[Collected data]
============

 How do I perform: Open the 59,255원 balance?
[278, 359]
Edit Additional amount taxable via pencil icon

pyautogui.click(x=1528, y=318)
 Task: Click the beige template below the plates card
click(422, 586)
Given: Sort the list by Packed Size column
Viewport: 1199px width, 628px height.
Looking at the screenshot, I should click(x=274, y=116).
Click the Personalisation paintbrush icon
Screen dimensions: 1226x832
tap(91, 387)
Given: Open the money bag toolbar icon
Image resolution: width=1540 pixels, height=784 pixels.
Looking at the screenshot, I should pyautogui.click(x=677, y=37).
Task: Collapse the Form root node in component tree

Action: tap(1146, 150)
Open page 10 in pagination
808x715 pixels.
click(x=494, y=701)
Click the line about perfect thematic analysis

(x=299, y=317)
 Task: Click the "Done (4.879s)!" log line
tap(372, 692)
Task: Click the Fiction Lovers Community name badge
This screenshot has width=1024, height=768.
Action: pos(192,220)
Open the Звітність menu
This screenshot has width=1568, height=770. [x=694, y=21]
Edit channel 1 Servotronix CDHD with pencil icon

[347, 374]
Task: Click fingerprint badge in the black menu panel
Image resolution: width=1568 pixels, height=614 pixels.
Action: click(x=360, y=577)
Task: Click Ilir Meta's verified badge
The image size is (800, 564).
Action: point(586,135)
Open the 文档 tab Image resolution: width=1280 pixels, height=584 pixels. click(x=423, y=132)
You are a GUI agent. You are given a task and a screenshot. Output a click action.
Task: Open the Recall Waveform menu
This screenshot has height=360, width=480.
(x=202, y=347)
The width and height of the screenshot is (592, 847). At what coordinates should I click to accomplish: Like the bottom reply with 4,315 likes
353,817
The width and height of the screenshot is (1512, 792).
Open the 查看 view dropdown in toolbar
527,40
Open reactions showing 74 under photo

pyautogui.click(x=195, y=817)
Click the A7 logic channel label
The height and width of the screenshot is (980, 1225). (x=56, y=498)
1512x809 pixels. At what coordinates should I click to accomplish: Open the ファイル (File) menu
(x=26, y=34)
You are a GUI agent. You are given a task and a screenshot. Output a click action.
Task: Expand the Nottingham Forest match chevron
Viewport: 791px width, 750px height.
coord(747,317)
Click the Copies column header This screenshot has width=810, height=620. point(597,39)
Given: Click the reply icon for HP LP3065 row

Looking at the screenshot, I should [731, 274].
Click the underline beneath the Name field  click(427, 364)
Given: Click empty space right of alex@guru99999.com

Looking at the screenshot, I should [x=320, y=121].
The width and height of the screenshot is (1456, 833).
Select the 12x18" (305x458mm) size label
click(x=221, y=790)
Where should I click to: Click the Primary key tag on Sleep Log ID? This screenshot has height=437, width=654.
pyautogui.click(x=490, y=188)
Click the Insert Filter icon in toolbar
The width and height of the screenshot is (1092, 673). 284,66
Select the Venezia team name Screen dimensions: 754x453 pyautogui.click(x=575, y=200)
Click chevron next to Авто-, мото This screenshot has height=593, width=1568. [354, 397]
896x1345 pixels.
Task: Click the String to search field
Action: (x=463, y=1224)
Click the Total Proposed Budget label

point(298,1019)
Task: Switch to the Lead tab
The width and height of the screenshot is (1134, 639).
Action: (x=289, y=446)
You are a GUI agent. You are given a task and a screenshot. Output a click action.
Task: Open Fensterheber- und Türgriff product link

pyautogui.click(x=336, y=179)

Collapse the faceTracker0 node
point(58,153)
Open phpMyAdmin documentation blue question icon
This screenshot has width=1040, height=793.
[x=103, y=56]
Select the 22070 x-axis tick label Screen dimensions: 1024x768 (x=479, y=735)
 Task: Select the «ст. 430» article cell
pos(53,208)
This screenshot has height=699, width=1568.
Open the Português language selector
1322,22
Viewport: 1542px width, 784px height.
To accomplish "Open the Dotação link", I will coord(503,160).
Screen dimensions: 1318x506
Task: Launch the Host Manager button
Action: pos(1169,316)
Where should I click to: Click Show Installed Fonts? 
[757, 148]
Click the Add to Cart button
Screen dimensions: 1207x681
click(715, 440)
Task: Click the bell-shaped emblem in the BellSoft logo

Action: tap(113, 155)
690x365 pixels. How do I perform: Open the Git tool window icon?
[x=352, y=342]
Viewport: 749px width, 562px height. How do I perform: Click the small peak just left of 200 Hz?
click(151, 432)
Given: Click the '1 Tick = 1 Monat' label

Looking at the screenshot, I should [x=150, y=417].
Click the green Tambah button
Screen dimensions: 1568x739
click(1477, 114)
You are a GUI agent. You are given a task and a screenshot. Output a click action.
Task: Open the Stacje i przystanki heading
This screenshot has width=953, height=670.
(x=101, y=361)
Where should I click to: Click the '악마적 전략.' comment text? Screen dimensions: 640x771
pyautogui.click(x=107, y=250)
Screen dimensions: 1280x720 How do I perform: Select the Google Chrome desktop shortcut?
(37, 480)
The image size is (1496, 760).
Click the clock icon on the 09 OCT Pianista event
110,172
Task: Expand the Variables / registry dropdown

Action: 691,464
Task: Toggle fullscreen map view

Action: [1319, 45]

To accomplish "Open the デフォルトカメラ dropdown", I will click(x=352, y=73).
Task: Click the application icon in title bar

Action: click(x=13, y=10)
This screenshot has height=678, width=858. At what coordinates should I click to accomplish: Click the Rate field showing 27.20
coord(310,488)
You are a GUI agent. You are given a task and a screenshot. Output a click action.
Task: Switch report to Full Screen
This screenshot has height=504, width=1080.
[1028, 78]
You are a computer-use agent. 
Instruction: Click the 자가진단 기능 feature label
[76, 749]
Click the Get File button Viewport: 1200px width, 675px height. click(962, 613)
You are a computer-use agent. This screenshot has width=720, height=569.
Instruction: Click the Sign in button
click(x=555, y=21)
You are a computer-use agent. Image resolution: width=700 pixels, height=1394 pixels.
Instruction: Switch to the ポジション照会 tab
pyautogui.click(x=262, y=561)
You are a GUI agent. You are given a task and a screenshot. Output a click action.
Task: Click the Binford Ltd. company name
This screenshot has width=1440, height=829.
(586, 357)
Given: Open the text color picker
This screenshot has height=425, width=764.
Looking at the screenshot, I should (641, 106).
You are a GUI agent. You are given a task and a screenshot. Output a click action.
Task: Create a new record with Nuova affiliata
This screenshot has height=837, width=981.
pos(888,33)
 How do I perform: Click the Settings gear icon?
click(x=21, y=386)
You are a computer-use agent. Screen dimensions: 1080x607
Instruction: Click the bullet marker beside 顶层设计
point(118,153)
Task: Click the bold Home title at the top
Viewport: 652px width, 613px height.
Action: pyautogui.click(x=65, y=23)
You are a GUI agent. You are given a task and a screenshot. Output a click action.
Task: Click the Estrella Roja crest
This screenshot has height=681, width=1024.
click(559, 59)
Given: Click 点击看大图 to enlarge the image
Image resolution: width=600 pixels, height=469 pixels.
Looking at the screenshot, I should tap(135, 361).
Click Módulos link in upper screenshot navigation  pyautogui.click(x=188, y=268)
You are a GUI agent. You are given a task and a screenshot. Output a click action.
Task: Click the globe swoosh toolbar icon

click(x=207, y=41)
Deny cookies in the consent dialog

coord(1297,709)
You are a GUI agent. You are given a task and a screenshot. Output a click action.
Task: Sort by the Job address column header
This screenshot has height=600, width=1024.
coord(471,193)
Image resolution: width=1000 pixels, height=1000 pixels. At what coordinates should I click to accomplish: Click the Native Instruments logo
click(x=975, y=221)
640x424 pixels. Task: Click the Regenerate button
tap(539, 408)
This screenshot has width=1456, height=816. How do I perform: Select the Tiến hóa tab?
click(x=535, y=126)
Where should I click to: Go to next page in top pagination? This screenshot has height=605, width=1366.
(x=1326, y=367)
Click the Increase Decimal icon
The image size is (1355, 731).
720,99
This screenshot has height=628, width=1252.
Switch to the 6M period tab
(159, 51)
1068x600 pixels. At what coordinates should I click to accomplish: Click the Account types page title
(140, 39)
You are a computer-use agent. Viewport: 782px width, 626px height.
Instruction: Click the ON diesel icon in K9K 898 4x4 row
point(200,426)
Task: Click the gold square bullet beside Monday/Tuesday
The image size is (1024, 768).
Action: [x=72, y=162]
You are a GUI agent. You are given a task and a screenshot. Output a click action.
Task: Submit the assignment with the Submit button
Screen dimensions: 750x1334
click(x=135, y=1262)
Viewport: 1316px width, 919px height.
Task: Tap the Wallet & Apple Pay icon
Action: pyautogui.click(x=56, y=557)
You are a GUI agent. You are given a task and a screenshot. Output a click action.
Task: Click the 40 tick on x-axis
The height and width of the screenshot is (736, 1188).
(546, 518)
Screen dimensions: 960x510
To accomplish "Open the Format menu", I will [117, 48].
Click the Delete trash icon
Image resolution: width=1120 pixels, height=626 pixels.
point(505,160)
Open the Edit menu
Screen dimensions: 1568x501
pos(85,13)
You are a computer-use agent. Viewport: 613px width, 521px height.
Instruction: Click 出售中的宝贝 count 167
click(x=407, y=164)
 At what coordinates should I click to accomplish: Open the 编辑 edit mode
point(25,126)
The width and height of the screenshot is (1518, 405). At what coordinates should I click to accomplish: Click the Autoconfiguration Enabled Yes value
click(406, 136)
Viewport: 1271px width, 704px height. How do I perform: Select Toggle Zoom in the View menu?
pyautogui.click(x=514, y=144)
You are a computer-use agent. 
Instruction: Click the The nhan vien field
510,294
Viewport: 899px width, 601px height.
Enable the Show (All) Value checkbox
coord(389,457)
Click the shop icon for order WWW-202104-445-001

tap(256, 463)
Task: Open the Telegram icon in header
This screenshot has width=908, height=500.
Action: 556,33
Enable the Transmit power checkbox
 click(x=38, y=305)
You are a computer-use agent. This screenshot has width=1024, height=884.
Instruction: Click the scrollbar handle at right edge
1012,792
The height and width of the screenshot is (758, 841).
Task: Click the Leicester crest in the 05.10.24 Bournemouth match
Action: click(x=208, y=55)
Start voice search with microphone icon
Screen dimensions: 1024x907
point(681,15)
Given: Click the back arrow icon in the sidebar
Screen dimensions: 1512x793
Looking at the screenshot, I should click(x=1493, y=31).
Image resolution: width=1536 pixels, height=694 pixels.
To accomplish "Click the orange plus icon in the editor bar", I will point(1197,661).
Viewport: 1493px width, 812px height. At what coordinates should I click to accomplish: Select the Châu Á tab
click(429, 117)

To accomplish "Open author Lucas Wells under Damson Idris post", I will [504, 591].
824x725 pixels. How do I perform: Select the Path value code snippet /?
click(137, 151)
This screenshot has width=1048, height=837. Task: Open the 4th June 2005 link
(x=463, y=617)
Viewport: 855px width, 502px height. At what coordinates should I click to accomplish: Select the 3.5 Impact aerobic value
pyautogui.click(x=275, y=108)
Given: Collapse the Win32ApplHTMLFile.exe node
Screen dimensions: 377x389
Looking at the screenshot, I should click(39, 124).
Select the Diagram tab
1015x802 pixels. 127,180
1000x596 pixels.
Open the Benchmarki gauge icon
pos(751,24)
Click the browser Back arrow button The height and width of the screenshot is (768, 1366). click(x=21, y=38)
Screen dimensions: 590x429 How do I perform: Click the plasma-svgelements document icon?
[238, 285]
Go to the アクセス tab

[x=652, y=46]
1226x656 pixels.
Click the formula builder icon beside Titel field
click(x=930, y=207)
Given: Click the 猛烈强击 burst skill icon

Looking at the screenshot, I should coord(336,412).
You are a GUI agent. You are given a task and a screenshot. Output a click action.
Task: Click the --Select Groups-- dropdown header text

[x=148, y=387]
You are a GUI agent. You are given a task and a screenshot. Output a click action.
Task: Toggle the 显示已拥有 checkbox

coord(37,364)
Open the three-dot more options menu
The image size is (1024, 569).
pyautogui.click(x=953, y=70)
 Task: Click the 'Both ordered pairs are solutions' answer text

============

_WORK REQUIRED_
Note every line of the entries in which "badge" appears, and copy it down.

_EXERCISE RESPONSE_
Task: Click the Fiction Lovers Community name badge
Task: Click fingerprint badge in the black menu panel
Task: Click Ilir Meta's verified badge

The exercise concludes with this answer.